Brazilians lead Carbon protest in London
Brazilians lead the thousand mile ‘Cut the Carbon’ march on its last mile in London

I was particularly pleased to be able to show a picture of Brazilians leading the Christian Aid ‘Cut the Carbon‘ march earlier this year in London. Karla Osorio, Foto Arte 2007’s director, had sent my files to the best lab in Brazil, in Sao Paulo, and the A3 prints for the show were truly superb – just like the display on my wide-screen Eizo ColorEdge monitor – and roughly the same size. Eizo monitors aren’t cheap, but a good monitor and accurate profiling and calibration are the essential basis for getting prints right, and Christmas for me came early as I watched the parcel of prints being unwrapped for the work to be hung.

My visit and show was paid for by the British Embassy, and I was extremely pleased by the support of the Ambassador and the others there, including Kate Reynolds, responsible for promoting environmental issues, Matthew Rowlands who arranged travel and hotel and Luiz Hargreaves who simultaneously translated my lecture into Portuguese. I was heartened by the warm reception my work and talk received.

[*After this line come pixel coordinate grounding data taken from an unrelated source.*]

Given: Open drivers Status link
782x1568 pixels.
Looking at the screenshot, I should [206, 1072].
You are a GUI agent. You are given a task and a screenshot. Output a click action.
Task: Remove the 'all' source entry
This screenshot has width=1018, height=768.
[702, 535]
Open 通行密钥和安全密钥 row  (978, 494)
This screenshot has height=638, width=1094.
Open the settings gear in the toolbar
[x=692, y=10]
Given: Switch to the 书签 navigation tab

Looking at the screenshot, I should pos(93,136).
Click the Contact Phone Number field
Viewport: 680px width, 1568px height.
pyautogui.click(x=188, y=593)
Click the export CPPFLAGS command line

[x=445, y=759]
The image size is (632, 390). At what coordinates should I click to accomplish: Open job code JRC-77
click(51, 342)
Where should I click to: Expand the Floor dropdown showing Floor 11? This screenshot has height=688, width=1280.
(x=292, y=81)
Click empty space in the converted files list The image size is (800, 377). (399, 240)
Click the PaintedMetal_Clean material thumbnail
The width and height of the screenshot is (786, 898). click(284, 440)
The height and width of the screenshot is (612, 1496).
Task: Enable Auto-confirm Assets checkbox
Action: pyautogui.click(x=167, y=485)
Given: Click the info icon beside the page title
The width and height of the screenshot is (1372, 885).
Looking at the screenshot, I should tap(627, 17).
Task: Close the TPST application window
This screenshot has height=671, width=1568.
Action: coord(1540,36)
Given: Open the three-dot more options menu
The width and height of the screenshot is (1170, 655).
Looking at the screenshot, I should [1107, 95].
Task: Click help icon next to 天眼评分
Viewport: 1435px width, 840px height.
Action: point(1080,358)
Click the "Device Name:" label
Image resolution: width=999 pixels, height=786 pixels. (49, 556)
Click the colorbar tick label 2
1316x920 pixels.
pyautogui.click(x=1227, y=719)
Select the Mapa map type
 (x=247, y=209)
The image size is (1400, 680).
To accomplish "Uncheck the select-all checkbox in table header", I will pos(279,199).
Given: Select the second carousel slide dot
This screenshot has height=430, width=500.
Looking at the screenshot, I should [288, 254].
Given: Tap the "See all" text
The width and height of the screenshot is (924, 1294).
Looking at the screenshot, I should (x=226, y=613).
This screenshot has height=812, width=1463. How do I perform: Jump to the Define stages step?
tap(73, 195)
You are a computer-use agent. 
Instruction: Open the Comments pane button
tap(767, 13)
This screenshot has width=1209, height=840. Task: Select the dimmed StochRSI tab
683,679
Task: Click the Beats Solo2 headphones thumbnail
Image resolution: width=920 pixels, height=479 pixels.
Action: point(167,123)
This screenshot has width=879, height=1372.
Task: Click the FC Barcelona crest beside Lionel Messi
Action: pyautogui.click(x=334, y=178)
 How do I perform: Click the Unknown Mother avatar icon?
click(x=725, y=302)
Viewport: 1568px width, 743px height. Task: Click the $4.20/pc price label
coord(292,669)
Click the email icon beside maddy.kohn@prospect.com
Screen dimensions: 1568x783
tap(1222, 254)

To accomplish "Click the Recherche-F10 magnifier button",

I started the lecture by looking at the photography of cities and urban landscape photography in particular, relating some of my and other pictures to the development of ideas about city planning (and Brasilia is of course the pinnacle and end-point of modernist planning by Lúcio Costa (1902-98) and architect Oscar Niemeyer, who celebrated his 100th birthday on the Saturday before I arrived, and is still at work.)

Most of the pictures I used were of London, although next time I’m asked to talk about the subject I think a few of the pictures I took in Brasilia will also be included. This was the opening image for my talk, one of the many from my web site ‘London’s Industrial Heritage‘, taken in the 1980s :

Tower Bridge from Bermondsey
Tower Bridge from Bermondsey Wall West, 1988

I didn’t say much about this picture in the talk, but it does help to make a point about the lack of good planning controls over the more sensitive parts of English cities. It’s still easy to find the spot from which I took this picture, obviously close to the Thames, and part of the Thames Path. Stand here now and what you will see rather than Tower Bridge are some undistinguished flats – and the same is true along much of the river where we have ponderous blocks designed to maximise use of space and developers’ profits. What we should have is not legislation that prevents development, but that – in such sites of high landscape and heritage value such as the Thames riverside – insists on high standards of work, probably through public architectural competition, as well as of course, public riverside access.

I’ll write more about my talk, which continued with my own project on Thames Gateway (there are a few pictures on line on the Urban Landscape web site) and some comments about the pictures of environmental protests and of the Manor Gardens allotments that were in the show, in a later piece, as well as more about the Foto Arte Festival. But next I’ll put some of the pictures I took in Brasilia on line.